At the risk of sounding like a naive Miss America Contestant or a Sally Struthers commercial, I'm going to address the AIDS pandemic devastating regions engulfed in extreme poverty, namely Africa. But why should Americans care about Africa? Well in an age where a "global community" is no longer a far-fetched concept, American citizens representing freedom, justice, and equality, should care a great deal.
I, as many, am guilty of fitting the bill of an "ignorant American," too complacent and comfortable in the bubble of my freedoms to grasp the dire injustices of the outside world. But change is calling.
Africa is a continent suffering from the most deadly health threat since the bubonic plague. Everyday 6500 Africans die from AIDS, another 8500 are infected, 1400 of whom are children. According to Jeffrey Sachs, a Harvard Economist, "there are currently 12 million orphans in Africa who have lost their parents to AIDS, there will 20 million by the year 2010 in Sub-Saharan Africa alone." Three generation old interest-clad debts sustain Africa's poverty and prevent governments from establishing capable health care and education systems.
All kinds of causes exist, important causes deserving attention, support, and action. The AIDS crisis is more than a cause, it is an emergency. However, we would never know it since the issue is consistently absent from the front lines of the news. Thousands of lives lost daily to a preventable, treatable disease for lack of money is a price that our integrity and humanity cannot afford.
How do we combat AIDS then? With an endless string of fundraisers and celebrity telethons? The 1980's Live Aid concerts raised an unprecedented $200 million for Africa. However, the rude awakening was that African countries pay that amount every five days in debt service payments! Obviously charity alone will not suffice.
But what is sufficient? Recently, a new approach emerged to solve the pandemic. Bi-partisan organizations like Jubilee 2000, Drop the Debt, DATA, and The One Campaign broadened political horizons past the scope of charity and incorporated justice into the equation of social economic issues. They petition The World Bank and wealthy countries to cancel the debts of the poorest countries. In 2005, the G-8 Summit canceled over $40 billion of debt as a result of such organizations. The One Campaign, in particular, does not ask for money from the public, but only their voice. I am more than willing to devote my voice to this emergency. The equality America symbolizes, idealizes, and aspires to must travel beyond our borders and cross the seas to our suffering African brethren. To lend your voice to demand social justice, go to www.one.org and sign the One Campaign petition. To find out more information about the African crisis go to www.data.org. I want to be part of a generation attempting to wipe out the spread of AIDS and extreme poverty. I hope you do as well.

## DATA EXCERPT
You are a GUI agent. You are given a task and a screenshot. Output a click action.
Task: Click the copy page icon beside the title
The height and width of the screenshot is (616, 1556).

## PROBLEM TO SOLVE
Summarize the essay on the AIDS crisis in Africa in two sentences.

## YOUR RESPONSE
AIDS is devastating impoverished Africa, killing 6500 people every day, while interest-laden debts three generations old keep governments from building capable health care and education systems. Because charity alone will not suffice, organizations such as The One Campaign petition The World Bank and wealthy countries to cancel the poorest countries' debts, and the writer urges readers to lend their voice by signing the One Campaign petition.